__Exercise aim__.
From the line with "667x613 pixels." to the line with "Given: Tap the fourth purchase's game icon", retype every line exactly, including those two, and leave out the rest of the data below.

__Excerpted records__.

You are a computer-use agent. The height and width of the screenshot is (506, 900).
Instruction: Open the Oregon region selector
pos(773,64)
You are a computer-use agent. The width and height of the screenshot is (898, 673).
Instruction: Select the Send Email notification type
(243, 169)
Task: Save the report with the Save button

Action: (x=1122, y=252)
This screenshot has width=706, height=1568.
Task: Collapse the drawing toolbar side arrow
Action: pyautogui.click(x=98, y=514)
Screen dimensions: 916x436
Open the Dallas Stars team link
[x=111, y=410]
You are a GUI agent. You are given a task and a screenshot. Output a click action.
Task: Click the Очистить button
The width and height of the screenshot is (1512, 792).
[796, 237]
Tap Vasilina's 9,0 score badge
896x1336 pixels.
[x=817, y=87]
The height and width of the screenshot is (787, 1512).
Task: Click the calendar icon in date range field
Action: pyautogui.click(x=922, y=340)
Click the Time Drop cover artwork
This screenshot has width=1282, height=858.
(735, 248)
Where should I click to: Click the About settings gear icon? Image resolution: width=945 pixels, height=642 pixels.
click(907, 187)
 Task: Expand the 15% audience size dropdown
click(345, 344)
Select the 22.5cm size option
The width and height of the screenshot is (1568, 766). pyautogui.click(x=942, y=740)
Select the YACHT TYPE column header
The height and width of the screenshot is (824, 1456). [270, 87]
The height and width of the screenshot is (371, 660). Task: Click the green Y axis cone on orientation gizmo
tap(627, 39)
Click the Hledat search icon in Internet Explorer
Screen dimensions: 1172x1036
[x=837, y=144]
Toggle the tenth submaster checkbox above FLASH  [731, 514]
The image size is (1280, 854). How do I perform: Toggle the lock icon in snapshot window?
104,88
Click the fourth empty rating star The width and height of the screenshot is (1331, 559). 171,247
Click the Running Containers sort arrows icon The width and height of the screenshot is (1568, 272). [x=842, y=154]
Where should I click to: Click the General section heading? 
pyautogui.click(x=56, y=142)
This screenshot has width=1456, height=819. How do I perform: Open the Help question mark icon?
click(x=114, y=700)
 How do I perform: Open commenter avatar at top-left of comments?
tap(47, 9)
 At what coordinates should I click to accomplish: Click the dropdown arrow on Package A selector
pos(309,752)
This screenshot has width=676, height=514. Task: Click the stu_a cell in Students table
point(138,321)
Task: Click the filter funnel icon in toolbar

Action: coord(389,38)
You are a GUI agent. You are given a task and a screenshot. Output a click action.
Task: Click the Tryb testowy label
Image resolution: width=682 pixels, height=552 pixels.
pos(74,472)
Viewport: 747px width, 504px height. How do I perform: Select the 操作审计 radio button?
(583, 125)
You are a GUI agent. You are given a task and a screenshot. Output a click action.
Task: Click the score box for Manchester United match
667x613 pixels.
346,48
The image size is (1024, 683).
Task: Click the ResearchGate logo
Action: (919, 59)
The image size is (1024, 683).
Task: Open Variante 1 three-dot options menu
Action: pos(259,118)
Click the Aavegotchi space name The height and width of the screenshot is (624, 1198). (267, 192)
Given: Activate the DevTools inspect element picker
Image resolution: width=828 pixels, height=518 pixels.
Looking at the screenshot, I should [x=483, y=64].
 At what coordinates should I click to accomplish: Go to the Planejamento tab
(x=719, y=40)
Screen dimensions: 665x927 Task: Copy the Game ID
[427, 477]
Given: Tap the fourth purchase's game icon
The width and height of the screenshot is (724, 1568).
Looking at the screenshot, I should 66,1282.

__Reply to the task__.
667x613 pixels.
346,48
The image size is (1024, 683).
Task: Click the ResearchGate logo
Action: (919, 59)
The image size is (1024, 683).
Task: Open Variante 1 three-dot options menu
Action: pos(259,118)
Click the Aavegotchi space name The height and width of the screenshot is (624, 1198). (267, 192)
Given: Activate the DevTools inspect element picker
Image resolution: width=828 pixels, height=518 pixels.
Looking at the screenshot, I should [x=483, y=64].
 At what coordinates should I click to accomplish: Go to the Planejamento tab
(x=719, y=40)
Screen dimensions: 665x927 Task: Copy the Game ID
[427, 477]
Given: Tap the fourth purchase's game icon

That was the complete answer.